| Given request |
Print every line of the entries below exactly, from the line that contains "Given: Switch to the Nationalities tab" down to the line that contains "pos(784,186)", with both of those lines included.

# Start of Material for this task

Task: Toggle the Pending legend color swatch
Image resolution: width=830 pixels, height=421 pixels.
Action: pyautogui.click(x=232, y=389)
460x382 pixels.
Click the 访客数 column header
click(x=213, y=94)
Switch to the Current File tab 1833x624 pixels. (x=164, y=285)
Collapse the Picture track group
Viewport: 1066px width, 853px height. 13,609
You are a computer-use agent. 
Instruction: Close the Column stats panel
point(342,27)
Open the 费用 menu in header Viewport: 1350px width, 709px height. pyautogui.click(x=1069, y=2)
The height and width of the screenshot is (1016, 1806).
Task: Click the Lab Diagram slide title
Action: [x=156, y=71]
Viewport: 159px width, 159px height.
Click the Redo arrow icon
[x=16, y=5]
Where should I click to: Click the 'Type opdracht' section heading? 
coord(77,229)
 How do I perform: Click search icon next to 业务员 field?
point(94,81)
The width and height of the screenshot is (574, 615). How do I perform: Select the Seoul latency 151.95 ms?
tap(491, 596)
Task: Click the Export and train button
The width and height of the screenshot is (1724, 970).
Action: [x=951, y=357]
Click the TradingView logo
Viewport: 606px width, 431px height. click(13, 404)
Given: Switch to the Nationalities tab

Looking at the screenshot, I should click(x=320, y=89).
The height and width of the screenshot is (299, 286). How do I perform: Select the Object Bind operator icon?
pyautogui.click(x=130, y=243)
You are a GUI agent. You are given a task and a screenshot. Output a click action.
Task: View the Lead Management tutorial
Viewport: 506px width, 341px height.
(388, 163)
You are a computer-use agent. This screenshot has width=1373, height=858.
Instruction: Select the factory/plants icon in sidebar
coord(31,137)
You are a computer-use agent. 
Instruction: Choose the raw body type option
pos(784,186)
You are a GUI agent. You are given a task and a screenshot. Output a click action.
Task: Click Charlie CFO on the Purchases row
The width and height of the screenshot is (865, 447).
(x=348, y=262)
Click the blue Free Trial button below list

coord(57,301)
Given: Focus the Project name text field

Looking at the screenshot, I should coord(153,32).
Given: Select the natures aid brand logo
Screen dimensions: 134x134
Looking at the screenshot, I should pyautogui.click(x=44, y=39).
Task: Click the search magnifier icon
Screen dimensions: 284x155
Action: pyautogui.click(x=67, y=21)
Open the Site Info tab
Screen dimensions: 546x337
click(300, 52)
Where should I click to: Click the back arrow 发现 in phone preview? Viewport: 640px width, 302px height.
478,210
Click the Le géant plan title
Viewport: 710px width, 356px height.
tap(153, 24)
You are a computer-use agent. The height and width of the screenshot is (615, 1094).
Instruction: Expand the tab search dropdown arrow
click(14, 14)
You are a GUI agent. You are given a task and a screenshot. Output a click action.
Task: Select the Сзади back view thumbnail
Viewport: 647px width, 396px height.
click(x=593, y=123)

# End of Material for this task

| Written answer |
Given: Switch to the Nationalities tab

Looking at the screenshot, I should click(x=320, y=89).
The height and width of the screenshot is (299, 286). How do I perform: Select the Object Bind operator icon?
pyautogui.click(x=130, y=243)
You are a GUI agent. You are given a task and a screenshot. Output a click action.
Task: View the Lead Management tutorial
Viewport: 506px width, 341px height.
(388, 163)
You are a computer-use agent. This screenshot has width=1373, height=858.
Instruction: Select the factory/plants icon in sidebar
coord(31,137)
You are a computer-use agent. 
Instruction: Choose the raw body type option
pos(784,186)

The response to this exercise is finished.